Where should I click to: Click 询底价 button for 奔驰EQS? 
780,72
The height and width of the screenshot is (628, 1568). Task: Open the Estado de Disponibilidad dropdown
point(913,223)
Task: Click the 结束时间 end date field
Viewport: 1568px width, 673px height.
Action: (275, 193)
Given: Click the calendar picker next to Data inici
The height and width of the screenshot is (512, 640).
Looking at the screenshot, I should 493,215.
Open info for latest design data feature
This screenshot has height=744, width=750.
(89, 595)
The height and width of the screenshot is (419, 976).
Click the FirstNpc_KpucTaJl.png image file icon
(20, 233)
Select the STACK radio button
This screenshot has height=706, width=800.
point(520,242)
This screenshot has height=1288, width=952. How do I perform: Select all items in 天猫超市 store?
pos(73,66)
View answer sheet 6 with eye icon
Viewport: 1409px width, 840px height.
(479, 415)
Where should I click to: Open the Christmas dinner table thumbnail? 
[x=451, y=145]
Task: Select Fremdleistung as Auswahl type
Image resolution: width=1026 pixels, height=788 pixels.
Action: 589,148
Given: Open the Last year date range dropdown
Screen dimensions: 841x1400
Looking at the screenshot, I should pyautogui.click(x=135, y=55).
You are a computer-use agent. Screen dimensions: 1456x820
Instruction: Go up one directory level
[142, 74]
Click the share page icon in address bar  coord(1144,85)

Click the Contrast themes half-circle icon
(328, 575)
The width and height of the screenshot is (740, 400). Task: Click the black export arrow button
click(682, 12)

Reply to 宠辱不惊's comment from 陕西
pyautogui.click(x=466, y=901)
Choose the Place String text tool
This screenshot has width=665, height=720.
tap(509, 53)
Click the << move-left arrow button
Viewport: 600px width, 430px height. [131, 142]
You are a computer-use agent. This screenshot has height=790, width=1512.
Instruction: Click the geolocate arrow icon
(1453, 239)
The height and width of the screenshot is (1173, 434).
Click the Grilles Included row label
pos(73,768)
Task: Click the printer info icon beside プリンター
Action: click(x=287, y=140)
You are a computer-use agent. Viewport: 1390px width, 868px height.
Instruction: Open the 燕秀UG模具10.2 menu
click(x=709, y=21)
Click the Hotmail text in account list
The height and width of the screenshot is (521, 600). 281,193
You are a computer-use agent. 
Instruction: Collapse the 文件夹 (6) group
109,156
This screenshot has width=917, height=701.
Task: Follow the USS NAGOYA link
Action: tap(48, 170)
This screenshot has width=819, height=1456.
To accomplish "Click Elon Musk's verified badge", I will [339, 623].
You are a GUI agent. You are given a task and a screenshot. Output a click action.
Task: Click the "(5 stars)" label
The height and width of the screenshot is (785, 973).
=======
■ REQUIRED ACTION: Could the entries above be output once more, exactly as they are?

■ TASK RESPONSE:
Where should I click to: Click 询底价 button for 奔驰EQS? 
780,72
The height and width of the screenshot is (628, 1568). Task: Open the Estado de Disponibilidad dropdown
point(913,223)
Task: Click the 结束时间 end date field
Viewport: 1568px width, 673px height.
Action: (275, 193)
Given: Click the calendar picker next to Data inici
The height and width of the screenshot is (512, 640).
Looking at the screenshot, I should 493,215.
Open info for latest design data feature
This screenshot has height=744, width=750.
(89, 595)
The height and width of the screenshot is (419, 976).
Click the FirstNpc_KpucTaJl.png image file icon
(20, 233)
Select the STACK radio button
This screenshot has height=706, width=800.
point(520,242)
This screenshot has height=1288, width=952. How do I perform: Select all items in 天猫超市 store?
pos(73,66)
View answer sheet 6 with eye icon
Viewport: 1409px width, 840px height.
(479, 415)
Where should I click to: Open the Christmas dinner table thumbnail? 
[x=451, y=145]
Task: Select Fremdleistung as Auswahl type
Image resolution: width=1026 pixels, height=788 pixels.
Action: 589,148
Given: Open the Last year date range dropdown
Screen dimensions: 841x1400
Looking at the screenshot, I should pyautogui.click(x=135, y=55).
You are a computer-use agent. Screen dimensions: 1456x820
Instruction: Go up one directory level
[142, 74]
Click the share page icon in address bar  coord(1144,85)

Click the Contrast themes half-circle icon
(328, 575)
The width and height of the screenshot is (740, 400). Task: Click the black export arrow button
click(682, 12)

Reply to 宠辱不惊's comment from 陕西
pyautogui.click(x=466, y=901)
Choose the Place String text tool
This screenshot has width=665, height=720.
tap(509, 53)
Click the << move-left arrow button
Viewport: 600px width, 430px height. [131, 142]
You are a computer-use agent. This screenshot has height=790, width=1512.
Instruction: Click the geolocate arrow icon
(1453, 239)
The height and width of the screenshot is (1173, 434).
Click the Grilles Included row label
pos(73,768)
Task: Click the printer info icon beside プリンター
Action: click(x=287, y=140)
You are a computer-use agent. Viewport: 1390px width, 868px height.
Instruction: Open the 燕秀UG模具10.2 menu
click(x=709, y=21)
Click the Hotmail text in account list
The height and width of the screenshot is (521, 600). 281,193
You are a computer-use agent. 
Instruction: Collapse the 文件夹 (6) group
109,156
This screenshot has width=917, height=701.
Task: Follow the USS NAGOYA link
Action: tap(48, 170)
This screenshot has width=819, height=1456.
To accomplish "Click Elon Musk's verified badge", I will [339, 623].
You are a GUI agent. You are given a task and a screenshot. Output a click action.
Task: Click the "(5 stars)" label
The height and width of the screenshot is (785, 973).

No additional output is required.